The different prison organizations provided a whole vocabulary, in their treatments, to express the change and the improvement of an inmate’s behavior. The most plausible way for inmates—if their psychological and physical conditions were not hindering them—was to adopt the institution’s language. One frequently observed way to do so was to talk about order. Indeed, when I asked the inmates how they would describe the change prison caused for them, some answered they now had “an ordered life.” The two principles of order and rehabilitation were overlapping in these narratives. When interviewing inmates serving long-term sentences, I found that many referred to a positive change that imprisonment brought into their life. For a Swiss inmate,12 the fact of being locked up, in itself, is experienced as a test, even as a chance to stay away from his criminal life:



Well, for me prison is the material expression, reminding me every day, that I am going through a test. That’s why for me, as I said, it’s a chance, it puts me back on track. And it allowed me to work on myself, the prison, the fact of being imprisoned, I would never have made it if I had not been locked up.

The prison experience is not one single block, it is itself subdivided into several blocks of time to which different changes can correspond, as the following quote by a German inmate converted to Buddhism illustrates:



I—Does that mean that the whole, at all, the interest in religion and all the thoughts, did they all come up in prison?

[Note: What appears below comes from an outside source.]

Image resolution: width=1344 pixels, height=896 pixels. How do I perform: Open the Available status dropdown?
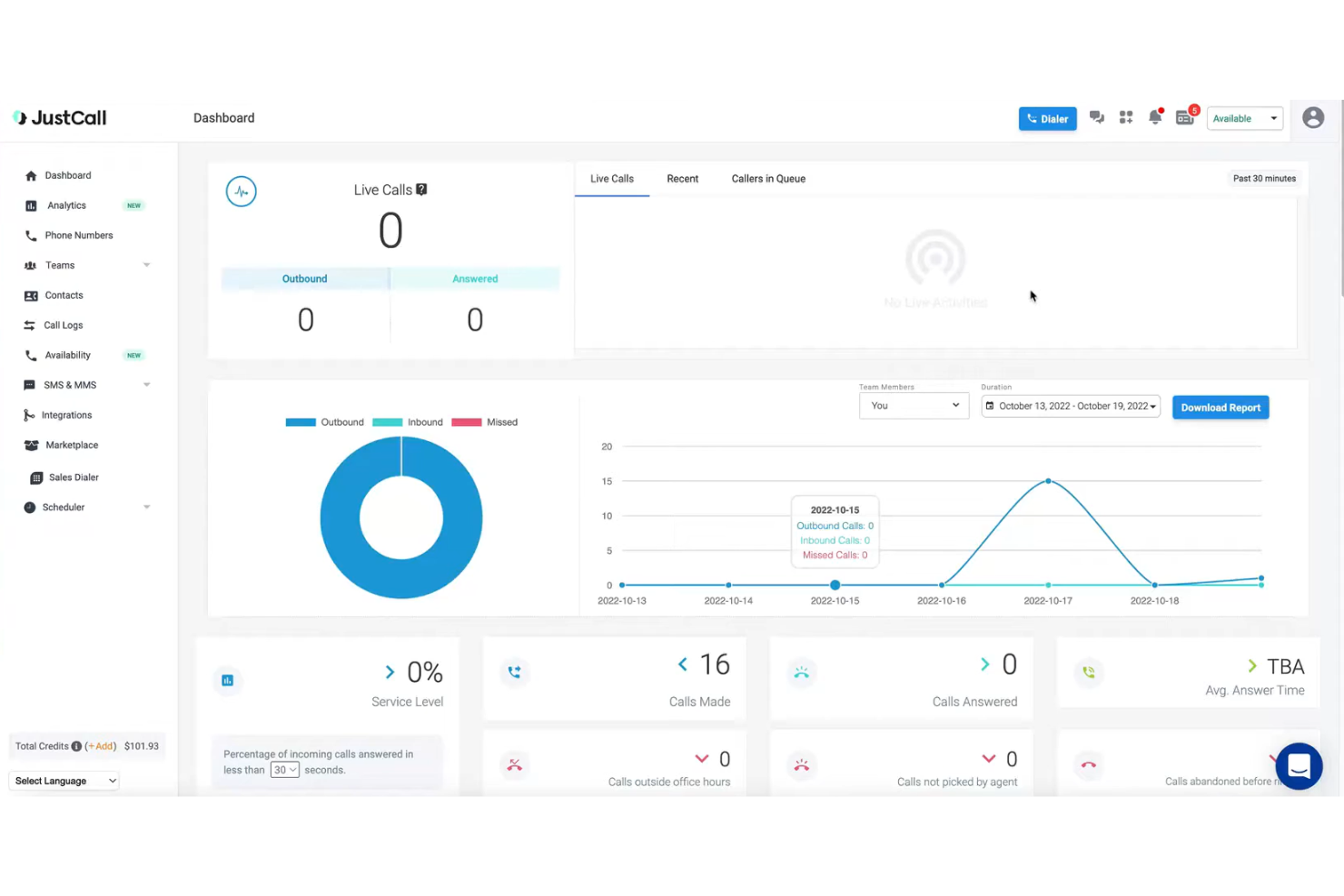(x=1244, y=118)

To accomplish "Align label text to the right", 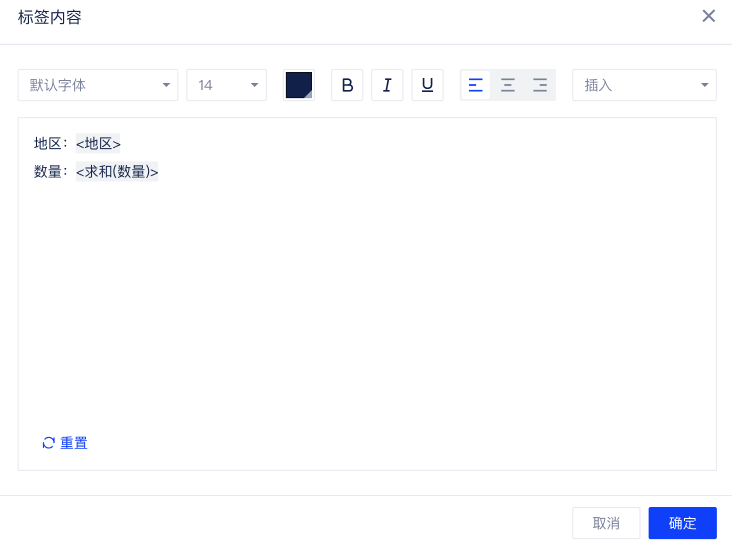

– It all came up only in prison, and, now, actually during the last years, I mean not in the first 10 years not really, that I got interested in Buddhism, so extremely in religion. Since I am interested in Buddhism I also started to learn about Christianity …

The interpretations of one’s change are constantly under self-scrutiny, and the boundaries negotiated. For Carlos, a Brazilian Catholic inmate interviewed in a Swiss prison, and afflicted by multiple addictions, the treatment they had followed, in particular, therapies or sport, had a beneficial impact on him. This inmate in his late thirties, father of three, and convicted to a 10 years sentence, found a large repertoire in prison in order to change.